AIM:
Rewrite the data below, substituting "screen capture" for every occurrence of "screenshot" and leaving everything else unchanged. Leave the pictures out of your answer.

--- begin RAW DATA ---

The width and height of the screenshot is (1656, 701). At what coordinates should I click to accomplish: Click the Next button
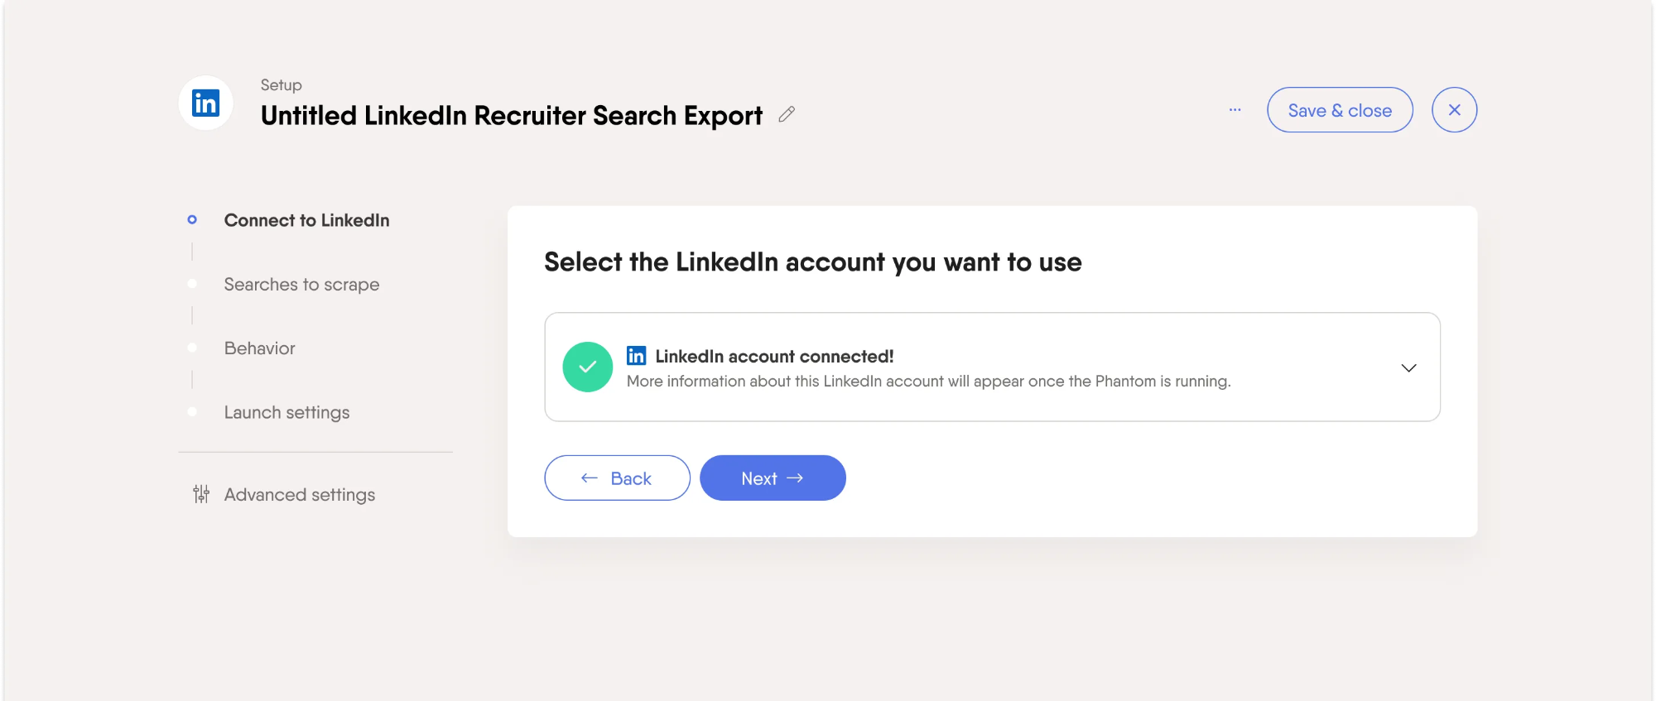tap(773, 478)
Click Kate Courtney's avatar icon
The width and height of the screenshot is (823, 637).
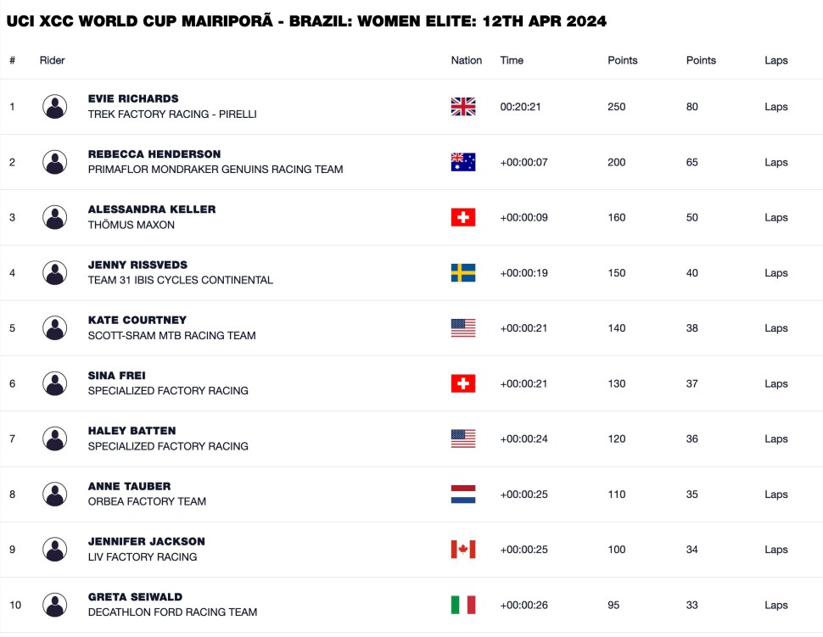pyautogui.click(x=55, y=328)
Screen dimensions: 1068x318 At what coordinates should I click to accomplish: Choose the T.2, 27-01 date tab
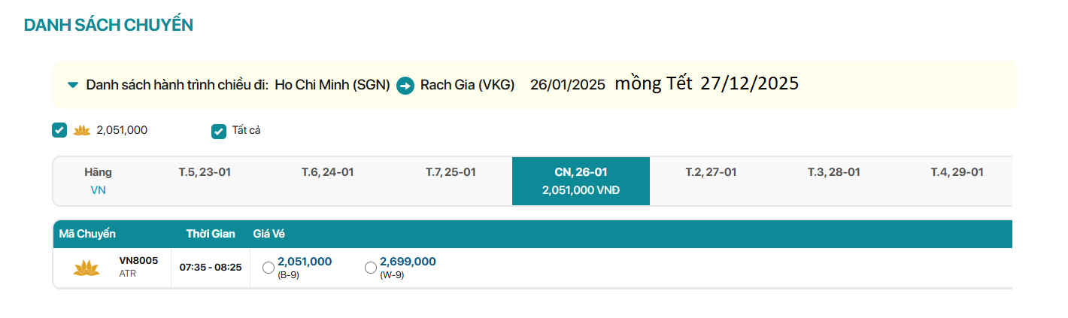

--- end RAW DATA ---

ANSWER IN FULL:
The width and height of the screen capture is (1656, 701). At what coordinates should I click to accomplish: Click the Next button
tap(773, 478)
Click Kate Courtney's avatar icon
The width and height of the screen capture is (823, 637).
pyautogui.click(x=55, y=328)
Screen dimensions: 1068x318 At what coordinates should I click to accomplish: Choose the T.2, 27-01 date tab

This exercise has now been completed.